Advancing voice intelligence with new models in the API
Key Points
- GPT‑Realtime‑2 with GPT‑5‑class reasoning
- Live translation: 70+ input → 13 output languages
- 128K context, parallel tool calls
Summary
This release adds three realtime audio models to the API that enable interactive voice agents capable of reasoning, translating, transcribing, and taking actions while people speak:
- GPT-Realtime-2 — GPT‑5‑class reasoning for live conversations, better context handling, and controllable tone/delivery.
- GPT-Realtime-Translate — live translation from 70+ input languages into 13 output languages.

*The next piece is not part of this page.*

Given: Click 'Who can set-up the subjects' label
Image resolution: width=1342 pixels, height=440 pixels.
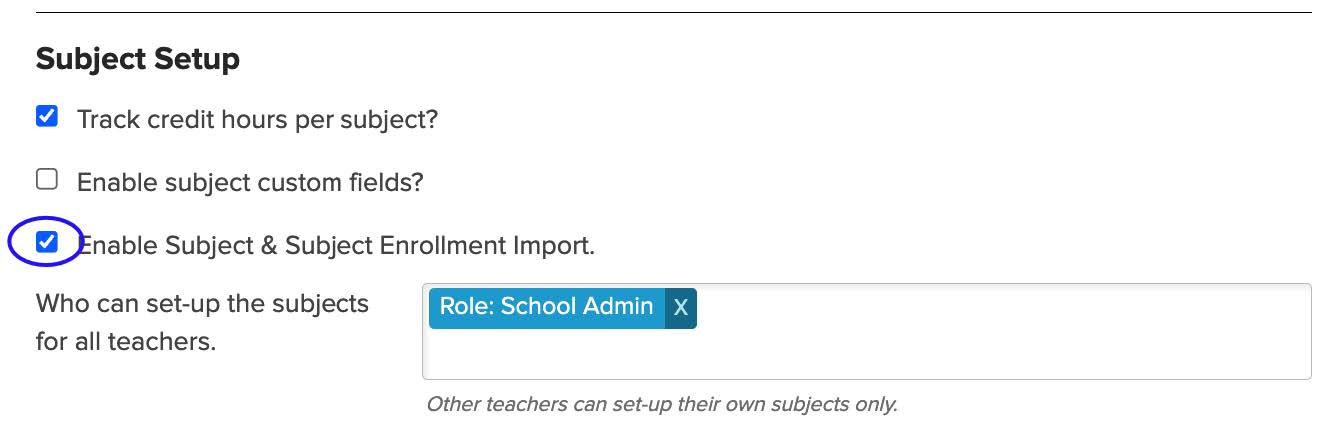Looking at the screenshot, I should tap(202, 303).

- GPT-Realtime-Whisper — streaming speech-to-text that transcribes as users talk.
Key Points
- Longer context window: 128K (up from 32K) to support extended agentic workflows and multi-step tasks.
- Realtime agent features: preambles (audible “checking…” prompts), parallel tool calls, and tool transparency so actions can be announced while processing.
- Improved robustness: stronger recovery behavior for interruptions or failures and better retention of domain-specific vocabulary and proper nouns.
- Controllable behavior: adjustable reasoning effort (minimal, low (default), medium, high, xhigh) to balance latency vs. deliberation.
- Evaluation gains: GPT-Realtime-2 shows +15.2% on Big Bench Audio (high) and +13.8% on Audio MultiChallenge (xhigh) vs. prior Realtime-1.5.
- Primary patterns enabled: voice-to-action (agents that act), systems-to-voice (contextual spoken guidance), and voice-to-voice (live translation and multilingual conversation).
Engineering notes
- Choose reasoning level based on latency requirements: use low for fast turn-taking, medium/high/xhigh for complex reasoning.
- Use preambles and tool transparency to improve perceived responsiveness during long-running calls.
- Design streaming integrations for progressive transcription and mid-response tool calls; expect parallel tool invocation support.
- Use the 128K context for long sessions or multi-step workflows; plan memory and token usage accordingly.
- Test domain terms and alphanumerics in realistic audio to validate improved retention and handling.
Where to start
- Try GPT-Realtime-2 for interactive voice agents that must reason and act in real time.
- Use Realtime-Translate for live cross-language voice experiences and Realtime-Whisper for low-latency STT.